The Japanese central bank remains committed to its current monetary easing policy, but will take into account uncertainties in the global economy and financial markets during the two-day meeting ending Jan. 23, when the BOJ releases its latest semiannual Outlook for Economic Activity and Prices report.
The BOJ is considering lowering its fiscal 2019 forecast for consumer price growth to around 1% from last October's projection of 1.4%. Policymakers are also looking at a minor downward revision to the fiscal 2020 forecast of 1.5%.
Last October's projections exclude the effect of a consumption tax hike planned for this October. Fiscal 2019 begins April 1.
Few within the BOJ are suggesting that additional easing measures need to be announced this month, despite the recent gyrations in financial markets.

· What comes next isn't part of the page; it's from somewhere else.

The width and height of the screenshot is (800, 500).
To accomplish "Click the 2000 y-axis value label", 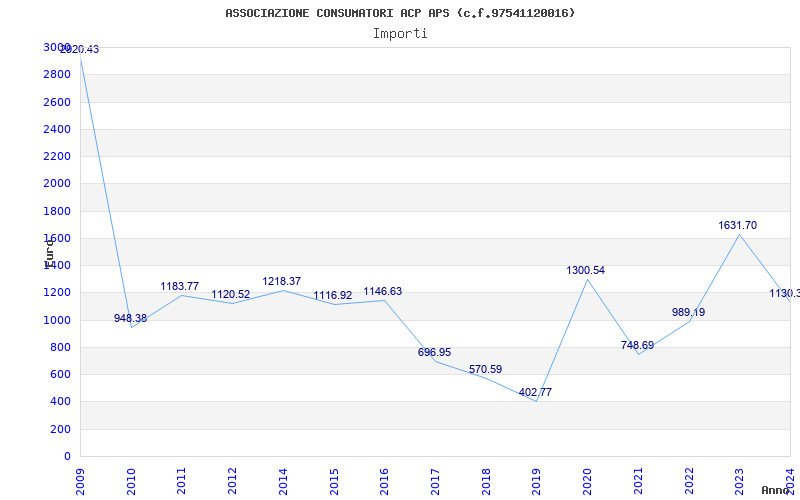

The effects of the global oil rout, cheaper mobile plans in Japan and the government's approval of free preschool education are all expected to be transitory, with limited impact on prices after fiscal 2020. BOJ policymakers even think those factors will stimulate consumer spending by leaving households with more disposable income.
But the BOJ worries that a lower inflation outlook will dampen consumer expectations of higher prices. When oil prices crashed in fall 2014, the central bank increased its stimulus to counteract such sentiment.
BOJ Gov. Haruhiko Kuroda said then that the bank would "continue to pay close attention to trends in the expected rate of inflation."
Japan's ultraloose monetary policy has lasted for more than five years without achieving a 2% inflation goal. The lengthy fight against deflation has undercut banks' earnings and impaired the function of the bond market.
These side effects have raised concern at the BOJ, and the central bank appears to be cautious about deploying additional easing.